* _Task statement_
Type the records out again in full, exactly.

[Stored items]
-*-

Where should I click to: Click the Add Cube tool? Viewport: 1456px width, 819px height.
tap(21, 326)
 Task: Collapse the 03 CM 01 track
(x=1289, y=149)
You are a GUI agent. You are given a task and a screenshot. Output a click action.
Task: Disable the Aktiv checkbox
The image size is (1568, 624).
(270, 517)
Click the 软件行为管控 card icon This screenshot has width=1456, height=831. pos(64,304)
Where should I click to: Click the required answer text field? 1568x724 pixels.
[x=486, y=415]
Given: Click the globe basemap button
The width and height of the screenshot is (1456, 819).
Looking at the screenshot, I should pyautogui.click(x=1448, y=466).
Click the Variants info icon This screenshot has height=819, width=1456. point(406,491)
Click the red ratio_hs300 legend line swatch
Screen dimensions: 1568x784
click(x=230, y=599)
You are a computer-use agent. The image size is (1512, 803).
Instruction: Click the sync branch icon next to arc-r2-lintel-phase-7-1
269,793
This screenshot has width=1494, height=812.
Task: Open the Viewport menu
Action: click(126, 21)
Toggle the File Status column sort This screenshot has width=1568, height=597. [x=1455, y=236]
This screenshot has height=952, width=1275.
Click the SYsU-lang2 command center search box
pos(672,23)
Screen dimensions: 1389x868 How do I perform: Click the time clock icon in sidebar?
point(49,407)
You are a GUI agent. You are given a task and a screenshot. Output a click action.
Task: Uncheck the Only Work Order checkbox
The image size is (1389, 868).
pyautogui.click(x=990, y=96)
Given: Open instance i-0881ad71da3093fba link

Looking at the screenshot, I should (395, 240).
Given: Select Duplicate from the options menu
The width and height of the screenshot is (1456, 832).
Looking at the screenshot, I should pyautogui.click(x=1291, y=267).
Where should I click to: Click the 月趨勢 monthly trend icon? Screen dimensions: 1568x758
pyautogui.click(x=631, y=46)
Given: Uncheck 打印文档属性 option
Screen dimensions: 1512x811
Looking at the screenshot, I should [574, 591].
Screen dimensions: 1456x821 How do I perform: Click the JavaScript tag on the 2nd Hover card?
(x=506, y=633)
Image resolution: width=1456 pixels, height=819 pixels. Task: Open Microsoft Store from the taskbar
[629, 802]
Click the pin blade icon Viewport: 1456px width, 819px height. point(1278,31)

-*-

* _Answer to this exercise_
Where should I click to: Click the Add Cube tool? Viewport: 1456px width, 819px height.
tap(21, 326)
 Task: Collapse the 03 CM 01 track
(x=1289, y=149)
You are a GUI agent. You are given a task and a screenshot. Output a click action.
Task: Disable the Aktiv checkbox
The image size is (1568, 624).
(270, 517)
Click the 软件行为管控 card icon This screenshot has width=1456, height=831. pos(64,304)
Where should I click to: Click the required answer text field? 1568x724 pixels.
[x=486, y=415]
Given: Click the globe basemap button
The width and height of the screenshot is (1456, 819).
Looking at the screenshot, I should pyautogui.click(x=1448, y=466).
Click the Variants info icon This screenshot has height=819, width=1456. point(406,491)
Click the red ratio_hs300 legend line swatch
Screen dimensions: 1568x784
click(x=230, y=599)
You are a computer-use agent. The image size is (1512, 803).
Instruction: Click the sync branch icon next to arc-r2-lintel-phase-7-1
269,793
This screenshot has width=1494, height=812.
Task: Open the Viewport menu
Action: click(126, 21)
Toggle the File Status column sort This screenshot has width=1568, height=597. [x=1455, y=236]
This screenshot has height=952, width=1275.
Click the SYsU-lang2 command center search box
pos(672,23)
Screen dimensions: 1389x868 How do I perform: Click the time clock icon in sidebar?
point(49,407)
You are a GUI agent. You are given a task and a screenshot. Output a click action.
Task: Uncheck the Only Work Order checkbox
The image size is (1389, 868).
pyautogui.click(x=990, y=96)
Given: Open instance i-0881ad71da3093fba link

Looking at the screenshot, I should (395, 240).
Given: Select Duplicate from the options menu
The width and height of the screenshot is (1456, 832).
Looking at the screenshot, I should pyautogui.click(x=1291, y=267).
Where should I click to: Click the 月趨勢 monthly trend icon? Screen dimensions: 1568x758
pyautogui.click(x=631, y=46)
Given: Uncheck 打印文档属性 option
Screen dimensions: 1512x811
Looking at the screenshot, I should [574, 591].
Screen dimensions: 1456x821 How do I perform: Click the JavaScript tag on the 2nd Hover card?
(x=506, y=633)
Image resolution: width=1456 pixels, height=819 pixels. Task: Open Microsoft Store from the taskbar
[629, 802]
Click the pin blade icon Viewport: 1456px width, 819px height. point(1278,31)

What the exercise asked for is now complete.